Task goal:
These entries are to be set down again exactly.

Stored data
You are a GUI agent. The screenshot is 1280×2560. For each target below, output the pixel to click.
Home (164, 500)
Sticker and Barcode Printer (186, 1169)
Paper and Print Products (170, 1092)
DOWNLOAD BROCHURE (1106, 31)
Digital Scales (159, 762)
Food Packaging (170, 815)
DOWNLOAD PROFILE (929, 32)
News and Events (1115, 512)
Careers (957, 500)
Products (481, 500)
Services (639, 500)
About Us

Answer:
You are a GUI agent. The screenshot is 1280×2560. For each target below, output the pixel to click.
Home (164, 500)
Sticker and Barcode Printer (186, 1169)
Paper and Print Products (170, 1092)
DOWNLOAD BROCHURE (1106, 31)
Digital Scales (159, 762)
Food Packaging (170, 815)
DOWNLOAD PROFILE (929, 32)
News and Events (1115, 512)
Careers (957, 500)
Products (481, 500)
Services (639, 500)
About Us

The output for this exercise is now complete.